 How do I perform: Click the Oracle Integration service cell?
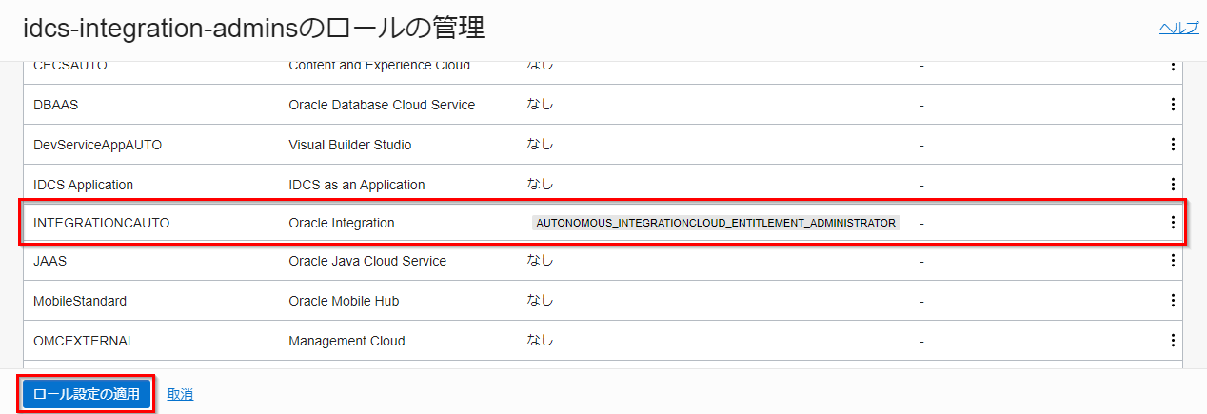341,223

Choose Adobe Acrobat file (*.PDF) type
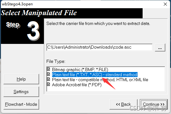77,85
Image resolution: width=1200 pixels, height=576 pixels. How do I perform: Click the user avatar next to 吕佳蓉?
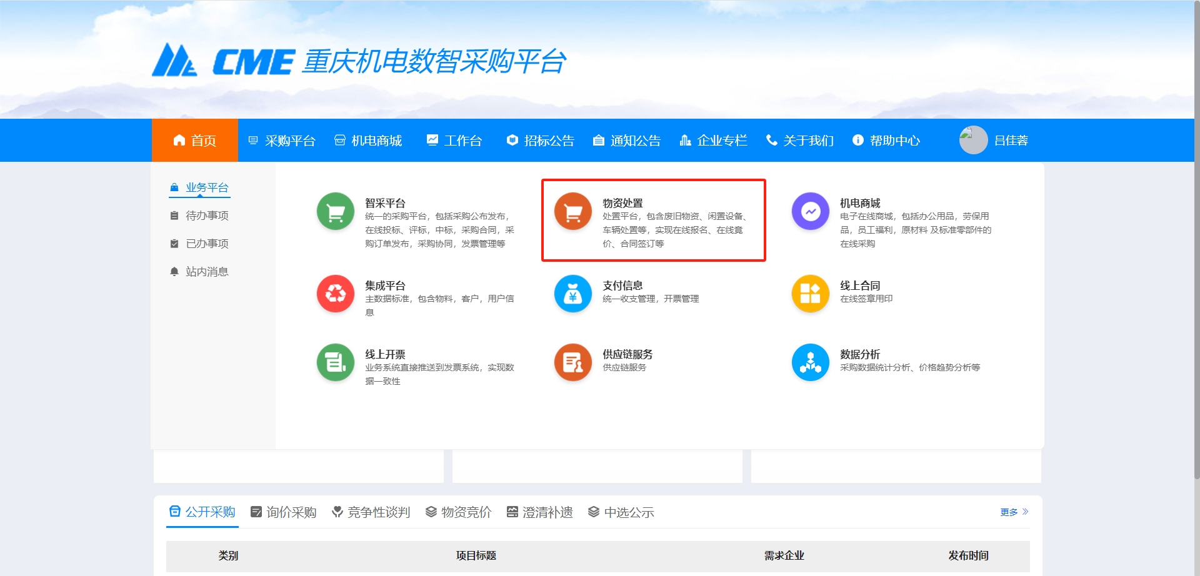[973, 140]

○ ○ ○ ○ ○

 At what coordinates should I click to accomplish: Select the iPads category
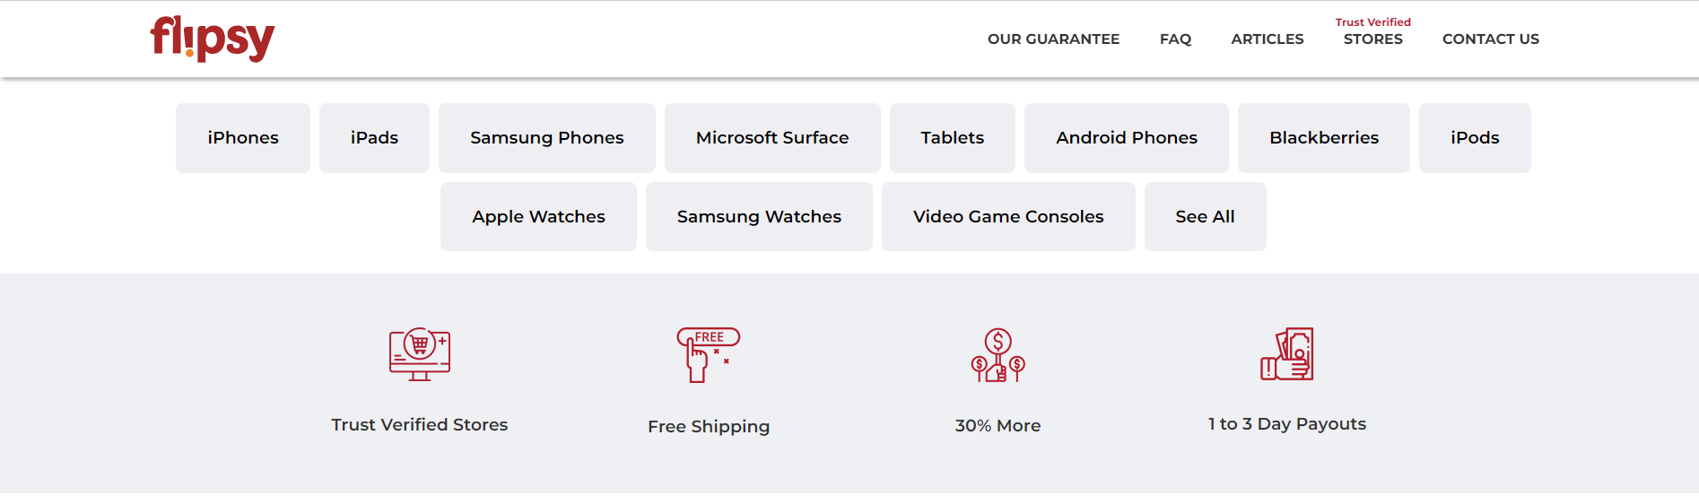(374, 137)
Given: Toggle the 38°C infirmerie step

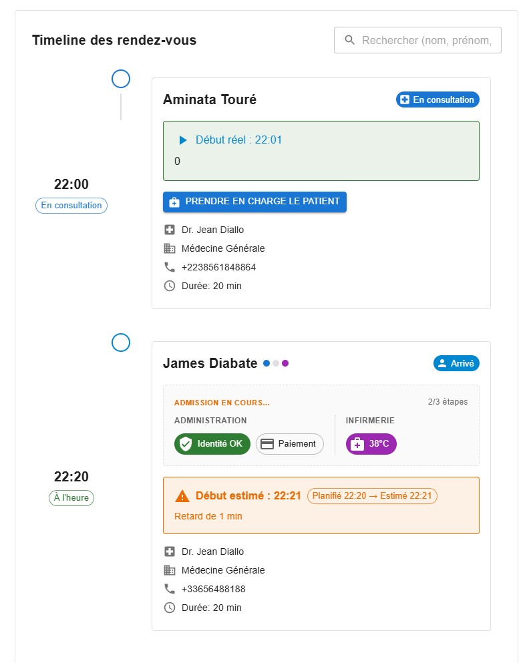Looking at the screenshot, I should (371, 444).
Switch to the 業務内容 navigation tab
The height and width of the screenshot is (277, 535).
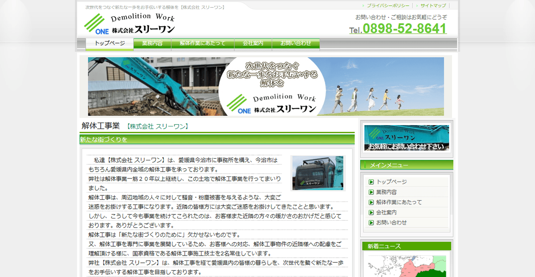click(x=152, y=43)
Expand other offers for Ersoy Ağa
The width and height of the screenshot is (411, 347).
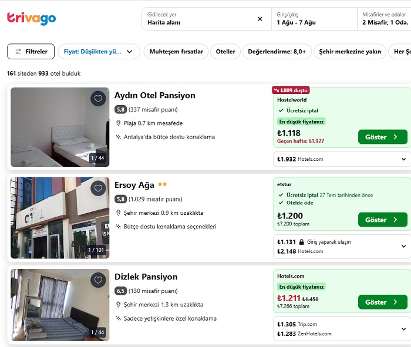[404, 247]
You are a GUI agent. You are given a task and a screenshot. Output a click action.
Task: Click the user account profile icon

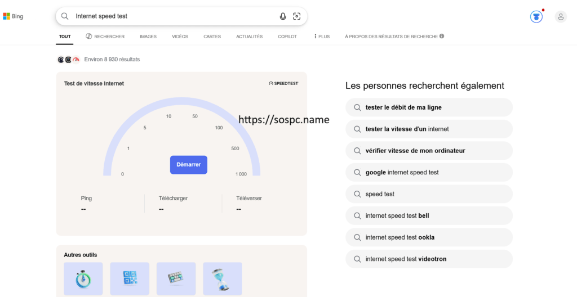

○ ○ ○ ○ ○

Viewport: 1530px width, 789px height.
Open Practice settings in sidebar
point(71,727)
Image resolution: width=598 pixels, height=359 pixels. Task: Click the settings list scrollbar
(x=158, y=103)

○ ○ ○ ○ ○

(Problem)
When you reach the line containing "At what coordinates" in the entries above, begin restating word for word, and stop once the line containing "Task: Click the user account profile icon" has been given. Omit the pictures.

(Solution for this exercise)
 At what coordinates should I click to accomplish: Select the iPads category
(374, 137)
Given: Toggle the 38°C infirmerie step

Looking at the screenshot, I should (371, 444).
Switch to the 業務内容 navigation tab
The height and width of the screenshot is (277, 535).
click(x=152, y=43)
Expand other offers for Ersoy Ağa
The width and height of the screenshot is (411, 347).
[404, 247]
You are a GUI agent. You are given a task and a screenshot. Output a click action.
Task: Click the user account profile icon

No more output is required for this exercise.